|Brown, Joel - USDA-NRCS|
Submitted to: Ecological Society of America Abstracts
Publication Type: Abstract Only
Publication Acceptance Date: July 1, 2002
Publication Date: August 4, 2002
Citation: HAVSTAD, K.M., BROWN, J.R. APPLICATIONS OF SCALING APPROACHES TO RESTORING ECOSYSTEMS. 87TH ANNUAL MEETING OF THE ECOLOGICAL SOCIETY OF AMERICA. 2002. ABSTRACT P. 24. Technical Abstract: Landscape remediation will require extensive practices applied at small spatial scales and improved understanding of landscape dynamics that will trigger large-scale processes. Anthropogenic disturbances that result in degradation of ecosystems often are initiated at relatively small scales. These disturbances can disrupt small-scale processes and cascade to affect processes at larger spatial scales. Eventually, degradation is expressed at landscape, regional or larger scales and any reasonable prospects for effective remediation are poor.

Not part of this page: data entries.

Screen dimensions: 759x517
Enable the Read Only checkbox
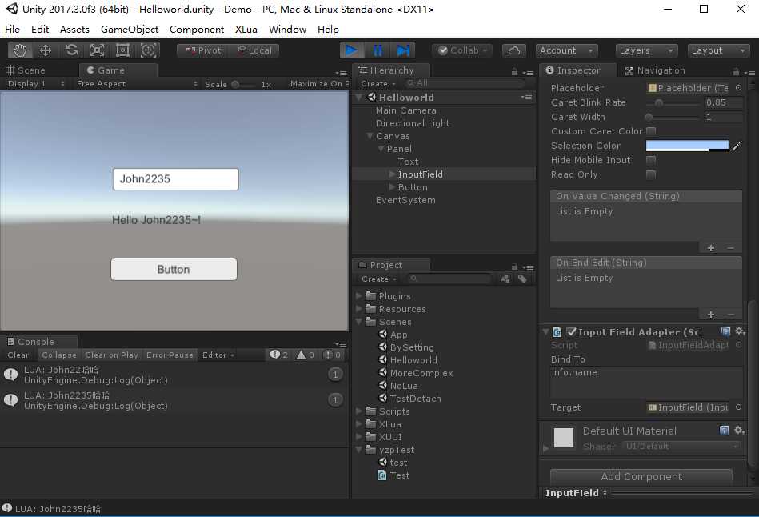651,174
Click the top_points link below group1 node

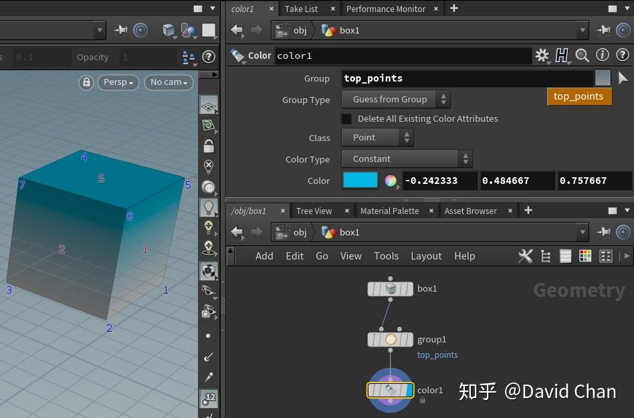pyautogui.click(x=437, y=354)
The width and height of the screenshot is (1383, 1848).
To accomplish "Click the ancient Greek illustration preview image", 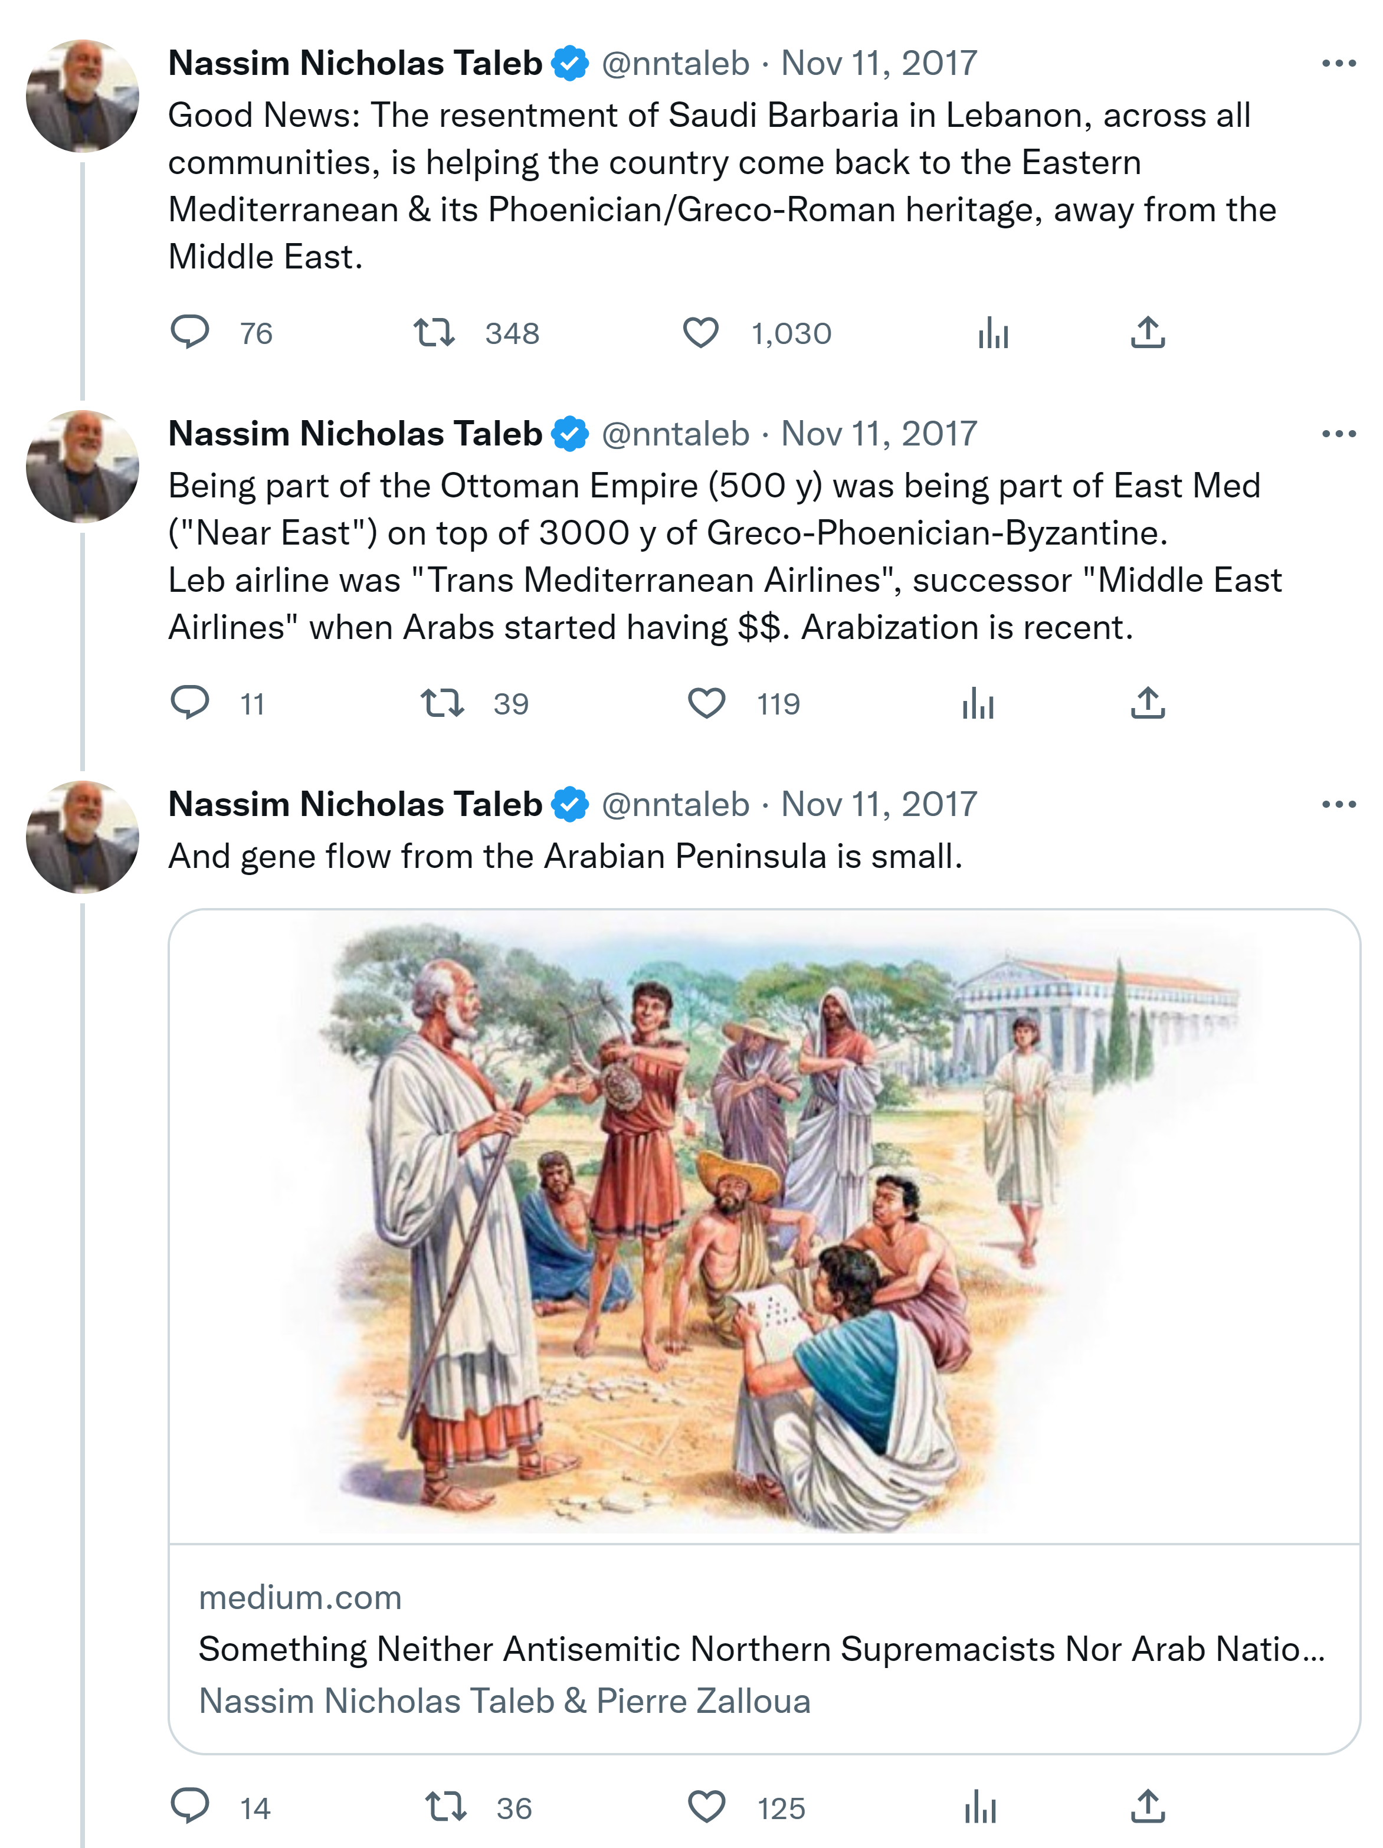I will pyautogui.click(x=764, y=1226).
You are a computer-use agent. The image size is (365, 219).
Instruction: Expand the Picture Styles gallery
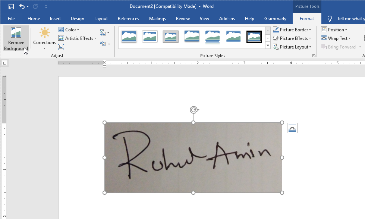[x=268, y=46]
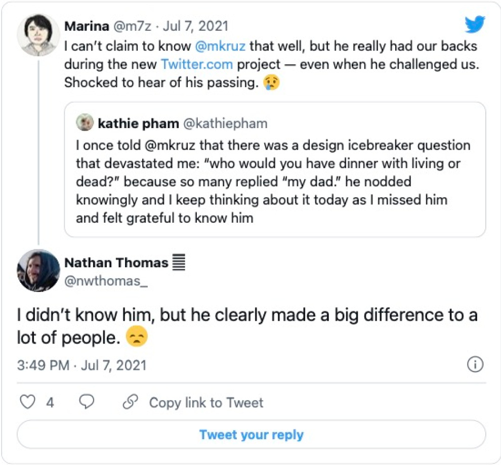Image resolution: width=501 pixels, height=465 pixels.
Task: Click Marina's display name
Action: 85,26
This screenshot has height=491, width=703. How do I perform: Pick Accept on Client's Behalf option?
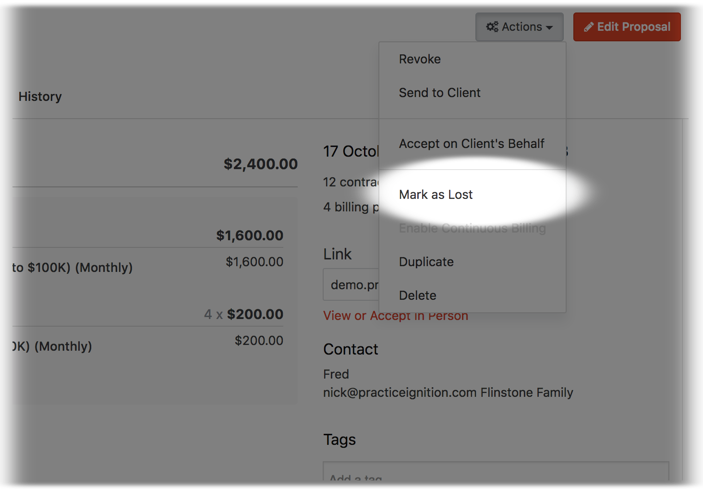(472, 144)

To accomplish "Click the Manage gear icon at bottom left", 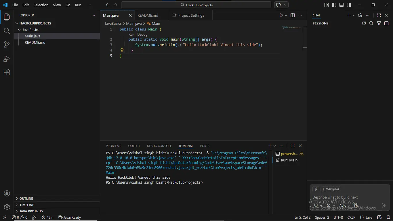I will click(x=7, y=207).
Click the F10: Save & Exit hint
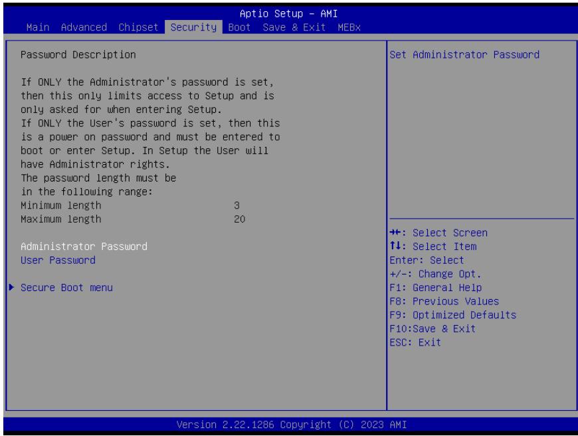The width and height of the screenshot is (578, 436). pos(433,328)
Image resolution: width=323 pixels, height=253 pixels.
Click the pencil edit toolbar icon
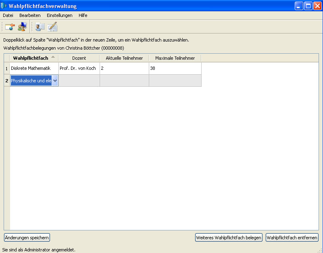(52, 27)
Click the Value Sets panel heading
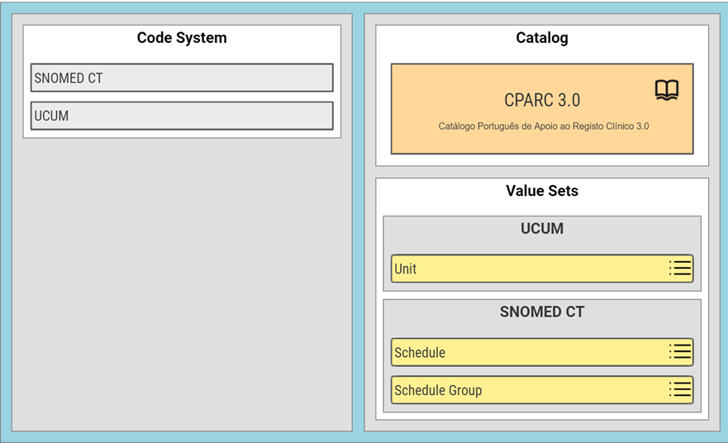The width and height of the screenshot is (728, 443). click(542, 191)
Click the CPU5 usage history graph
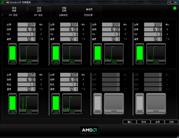 point(72,104)
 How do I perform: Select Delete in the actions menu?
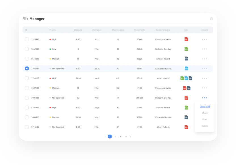coord(205,126)
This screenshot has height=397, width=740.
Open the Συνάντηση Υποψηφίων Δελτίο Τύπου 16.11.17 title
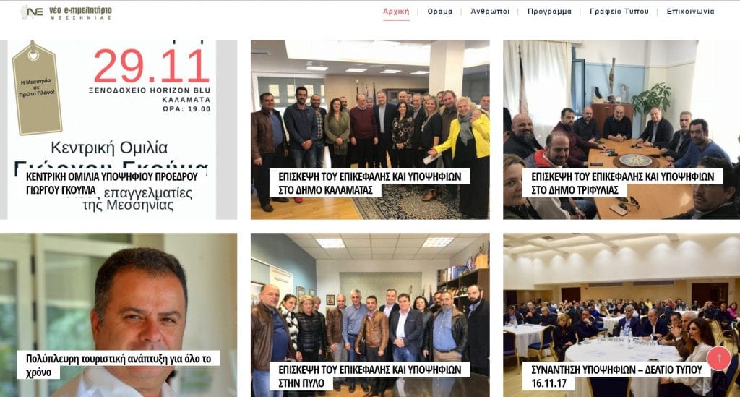click(x=617, y=376)
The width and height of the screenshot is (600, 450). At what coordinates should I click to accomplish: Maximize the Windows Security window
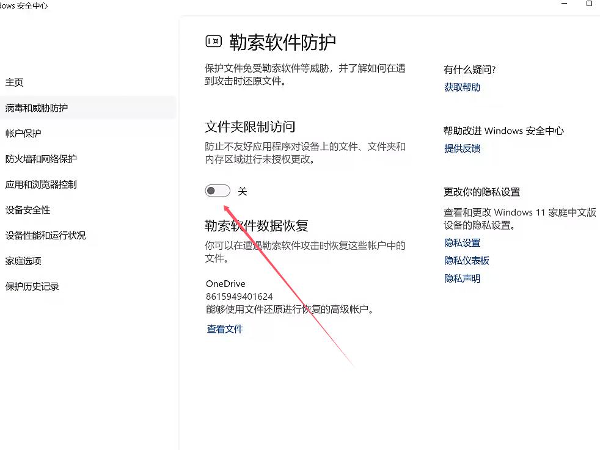pyautogui.click(x=589, y=4)
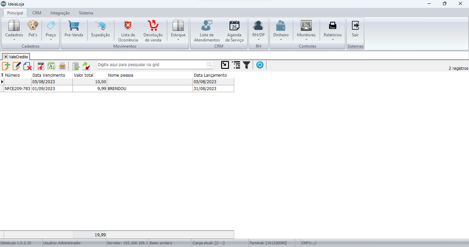Click the delete record icon
The width and height of the screenshot is (469, 247).
click(27, 65)
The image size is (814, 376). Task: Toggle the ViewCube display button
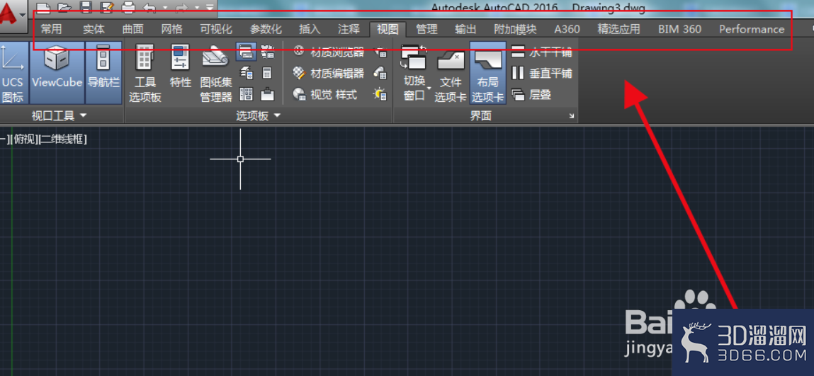(x=57, y=73)
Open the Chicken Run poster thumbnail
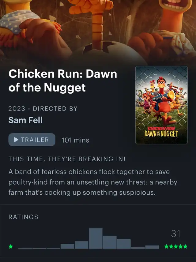Image resolution: width=196 pixels, height=262 pixels. click(161, 105)
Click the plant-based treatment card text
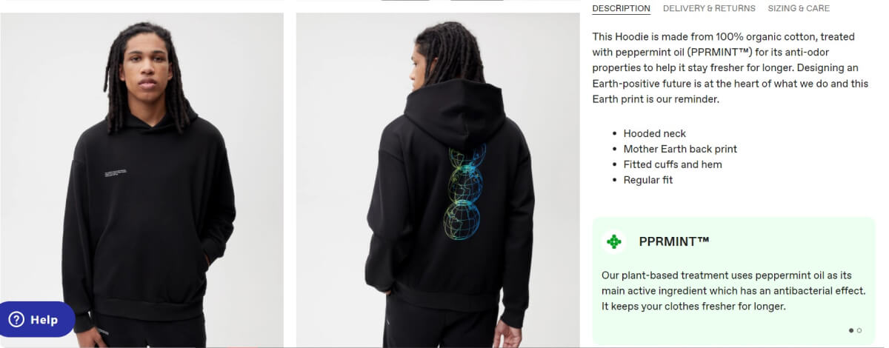889x348 pixels. (x=733, y=290)
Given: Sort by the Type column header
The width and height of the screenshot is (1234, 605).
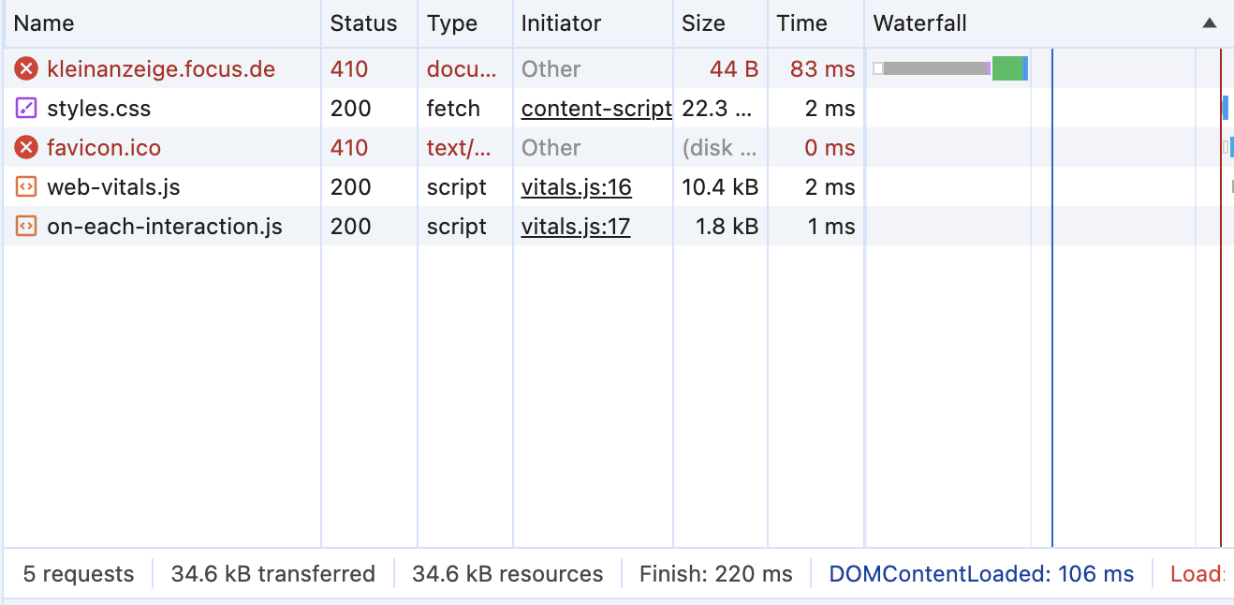Looking at the screenshot, I should (452, 24).
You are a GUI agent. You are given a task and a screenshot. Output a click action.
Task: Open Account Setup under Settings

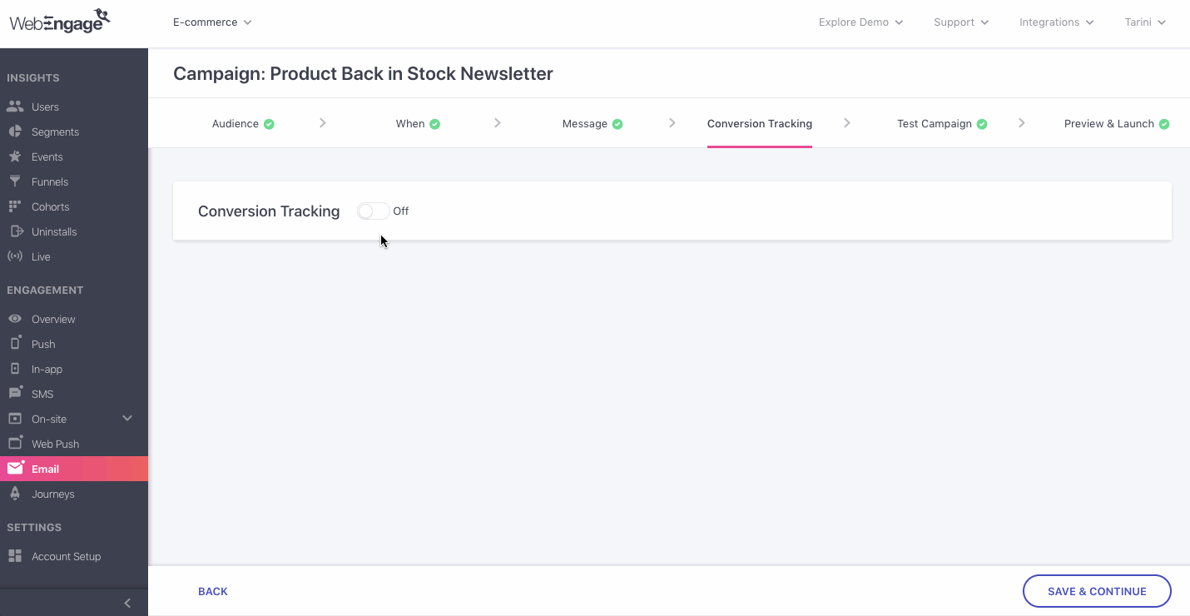coord(67,556)
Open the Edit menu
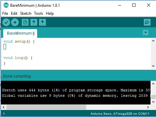The image size is (156, 117). point(14,13)
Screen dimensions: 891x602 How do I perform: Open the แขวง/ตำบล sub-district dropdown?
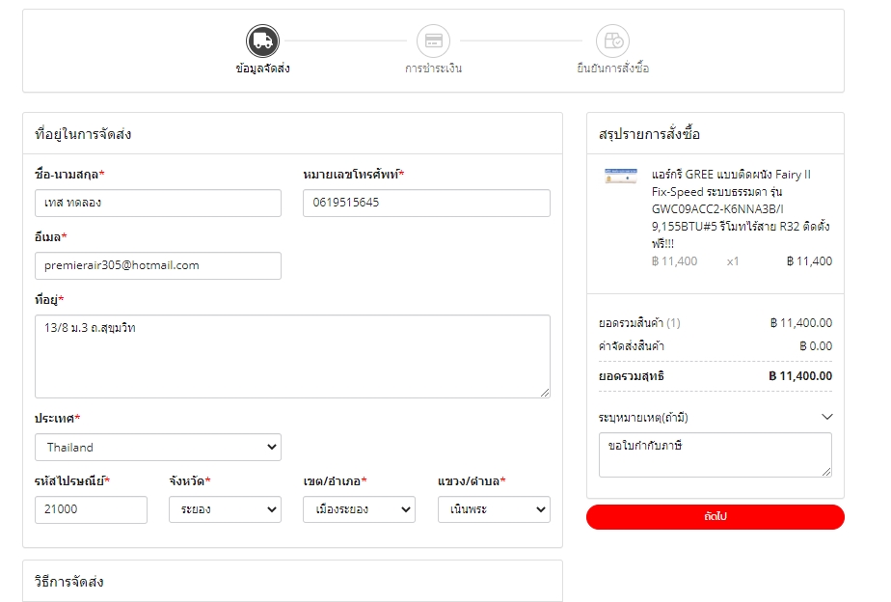point(494,509)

We use the response to livestock overgrazing arid rangelands in the southwest USA as an example of these multiscale phenomena. Initial (late 19th century) overgrazing impacts occurred over relatively small spatial extents and affected only small-scale vegetation processes. Eventually, the impacts of these disturbances accumulated to result in landscape-scale degradation that affected larger scale processes, such as plant dispersal, fire regimes, and productivity. In addition, changes in regional climatic patterns, continued livestock grazing, and introduction of non-native species complicated remediation efforts. Areas where degradation has been successful are generally small in extent and are the result of resilient soil/vegetation systems or responses to costly practices. As yet, we have not observed the reversal of degradation at large scales due to cascading effects of remediation practices implemented at small scales.